An elderly gentleman feared his wife was getting hard of hearing. So he called her doctor to make an appointment to have her hearing checked. The doctor made an appointment for a hearing test in two weeks, and meanwhile suggested the husband try a simple informal test to give the doctor some idea of the state of her problem.
'Here's what you do," said the doctor, "start out about thirty feet away from her, and in a normal conversational speaking tone see if she hears you. If not, go to thirty feet, then twenty feet, and so on until you get a response."
That evening, the wife is in the kitchen cooking dinner, and he's in the living room. He says to himself, "I'm about forty feet away, let's see what happens." Then in a normal tone he asks, 'Honey, what's for supper?"
So the husband moved to the other end of the room, about thirty feet from his wife and repeats, "Honey, what's for supper?" Still no response.
Next he moves into the dining room where he is about twenty feet from his wife and asks, "Honey, what's for supper?"
Again he gets no response so he walks up to the kitchen door, only ten feet away. "Honey, what's for supper?" Again there is no response, so he walks right up behind her. "Honey, what's for supper?"
Finally he hears this response: "Damn it, Earl--for the fifth time--chicken!"
An older couple is lying in bed one morning, having just awakened from a good night's sleep. He takes her hand and she responds, "Don't touch me."
"Why not?" he asks.
She answers back, "Because I'm dead."
The husband says, "What are you talking about? We're lying here in bed together talking to one another."
She says, "No, I'm definitely dead."
He insists, "You're not dead. What in the world makes you think you're dead?"
"Because I woke up this morning and nothing hurts."
Grandpa and Grandpa were sitting in their porch rockers watching the sunset and reminiscing about "the good old days," when Grandma said, "Honey, do you remember when we first started dating and you used to casually reach over and take my hand?"
Grandpa looked over at her, smiled and obligingly took her aged hand in his.
With a wry little smile, Grandma pressed a little farther, "Honey, do you remember how after we were engaged, you'd sometimes lean over and kiss me on the cheek?"
Grandpa leaned toward Grandma and gave her a lingering kiss on her wrinkled cheek.
Growing bolder still, Grandma said, "Honey, do you remember how, after we were first married, you'd kind of nibble on my ear?"
Grandpa slowly got up from his rocker and headed into the house.
Alarmed, Grandma said, "Honey, where are you going?"

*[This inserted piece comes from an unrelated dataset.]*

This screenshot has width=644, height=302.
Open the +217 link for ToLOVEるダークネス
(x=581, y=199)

Grandpa replied, "To get my teeth!"
Two very elderly ladies were enjoying the sunshine on a park bench in Miami. They had been meeting that park every sunny day, for over twelve years, chatting and enjoying each other's friendship.
One day, the younger of the two ladies, turns to the other and says, "Please don't be angry with me dear, but I am embarrassed. After all these years, what is your name? I am trying to remember, but I just can't."
The older friend stares at her, looking very distressed, says nothing for two full minutes, and finally with tearful eyes, says, "How soon do you have to know?"